== DOCUMENT SECTION ==

Almost 25 years ago, the state Court of Appeals decided Alison D. v. Virginia M., in which the court ruled that the petitioner, who had supported and lovingly co-parented a child from birth with her female partner for approximately six years, had no legal standing under state law to seek visitation rights because she was a “biological stranger” to their child.
That decision had a devastating impact on the LGBT community, whose families form critical parent-child bonds regardless of biology. The Court of Appeals is scheduled to revisit the issue in February. Whatever the outcome, the participation of an LGBT jurist would immeasurably benefit the legitimacy of the judicial process.
The state Commission on Judicial Nomination will soon provide Gov. Andrew Cuomo with a list of qualified candidates from which he will pick an associate judge of the Court of Appeals. Given the governor’s long record fighting for LGBT rights, it seems fitting that he have an opportunity to appoint a gay, lesbian or transgender judge to sit on that esteemed bench.
Though the U.S. Supreme Court’s decision last June extended marriage equality across the country, there remain many issues of vital importance to the LGBT community that will come before the courts for the first time. For example, Cuomo’s recently introduced regulations that ban harassment and discrimination against transgender people could generate litigation over the interpretation and application of those regulations.
Fundamental fairness, at the very least, requires LGBT involvement in that judicial analysis.

== GIVEN INFORMATION ==
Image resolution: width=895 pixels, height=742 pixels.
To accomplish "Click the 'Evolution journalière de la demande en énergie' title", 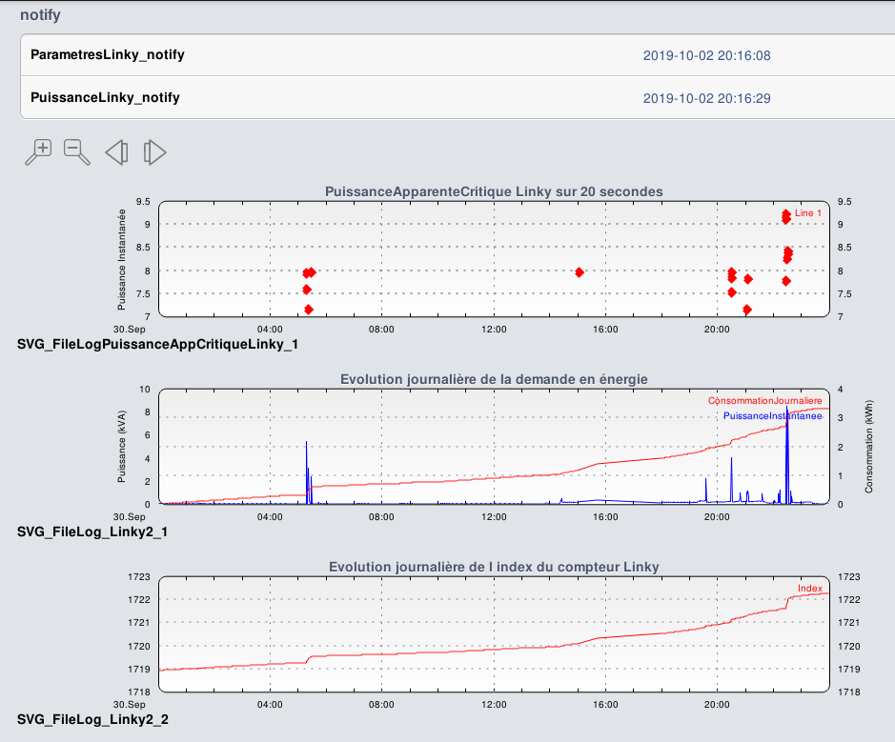I will pyautogui.click(x=494, y=379).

== EXERCISE INSTRUCTIONS ==
Continue the opinion piece on naming an LGBT judge to the state Court of Appeals, picking up right after its final sentence.

== RESPONSE TO THIS TASK ==
The call for judicial diversity echoes the basic principles of American democracy. It is grounded in the need for judges who can understand how different communities can uniquely experience the challenges of life and appreciate how the law may shape those experiences. As Assembly member Deborah Glick, who made history as the first LGBT member of the Legislature, argued, “New Yorkers need someone on the Court of Appeals who sees things through the eyes of the LGBT experience.”
Some believe otherwise. Jamie Whyte, a Cambridge University-trained philosopher, politician and businessman, argued that the judicial diversity movement “displays an alarmingly tribal view of the proper function of judges and a peculiar ignorance of legal history.” Whyte pointed out that the legal rights of women and blacks were granted by white, male judges, posing a rhetorical question: “How could this have happened if humans cannot transcend their identity prejudices?”
But the issue is not whether a homogeneous group of judges can transcend their identity prejudices; history tells us that they can. The real question is how long we must wait for them to “evolve.” Indeed, should a democratic nation be required to wait at all?
The answer, of course, is that we should not have to wait, and any contrary view rests on a fundamental misunderstanding of the judicial process. Judges do not interpret the law in the quiet solitude of their chambers, wrestling with their biases in isolation. They interpret the law through ongoing, robust and, at times, contentious arguments with litigants, and vigorous debates among themselves.
The call for judicial diversity is a demand to participate in those crucial adjudicative debates. It is about a democratic right of access, not outcome.
New York has a long and proud tradition as a melting pot. The integrity, strength and endurance of its government institutions continuously grow through the active participation of our diverse people. But participation requires access – and access to New York’s high court has, to date, not been fully granted.
Brad Hoylman is a New York state senator representing the 27th District.